--- START OF TASK DATA ---

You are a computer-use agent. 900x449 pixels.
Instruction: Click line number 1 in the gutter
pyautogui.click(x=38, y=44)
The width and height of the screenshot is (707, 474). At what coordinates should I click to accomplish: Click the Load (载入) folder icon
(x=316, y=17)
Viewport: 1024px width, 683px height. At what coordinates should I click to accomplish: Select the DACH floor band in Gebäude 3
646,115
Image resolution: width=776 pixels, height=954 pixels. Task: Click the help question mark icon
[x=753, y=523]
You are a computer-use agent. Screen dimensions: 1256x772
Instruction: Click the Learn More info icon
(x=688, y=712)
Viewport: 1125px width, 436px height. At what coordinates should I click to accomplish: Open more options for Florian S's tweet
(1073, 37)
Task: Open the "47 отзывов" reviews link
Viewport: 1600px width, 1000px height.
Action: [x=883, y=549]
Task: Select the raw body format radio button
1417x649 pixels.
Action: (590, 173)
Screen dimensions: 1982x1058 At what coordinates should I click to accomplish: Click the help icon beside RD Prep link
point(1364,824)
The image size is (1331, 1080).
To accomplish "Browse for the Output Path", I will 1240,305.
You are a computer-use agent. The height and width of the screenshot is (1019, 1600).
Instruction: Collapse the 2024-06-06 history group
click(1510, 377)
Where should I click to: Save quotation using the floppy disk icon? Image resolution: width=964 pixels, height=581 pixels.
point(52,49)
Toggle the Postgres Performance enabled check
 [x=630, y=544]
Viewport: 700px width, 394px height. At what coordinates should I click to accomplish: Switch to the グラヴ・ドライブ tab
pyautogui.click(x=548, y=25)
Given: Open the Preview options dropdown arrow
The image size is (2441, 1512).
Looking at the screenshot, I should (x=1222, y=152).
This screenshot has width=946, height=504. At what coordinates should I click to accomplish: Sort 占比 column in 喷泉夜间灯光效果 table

--- END OF TASK DATA ---

## TASK DESCRIPTION
Please rewrite the items in the stretch from the line containing "Viewport: 1125px width, 436px" through the line containing "I will 1240,305.", requests included, and shift every coordinate in their answers up by 63.

## RESULT OF THE EXERCISE
Viewport: 1125px width, 436px height. At what coordinates should I click to accomplish: Open more options for Florian S's tweet
(1136, 100)
Task: Open the "47 отзывов" reviews link
Viewport: 1600px width, 1000px height.
Action: [x=946, y=612]
Task: Select the raw body format radio button
1417x649 pixels.
Action: (653, 236)
Screen dimensions: 1982x1058 At what coordinates should I click to accomplish: Click the help icon beside RD Prep link
point(1427,887)
The image size is (1331, 1080).
To accomplish "Browse for the Output Path", I will 1303,368.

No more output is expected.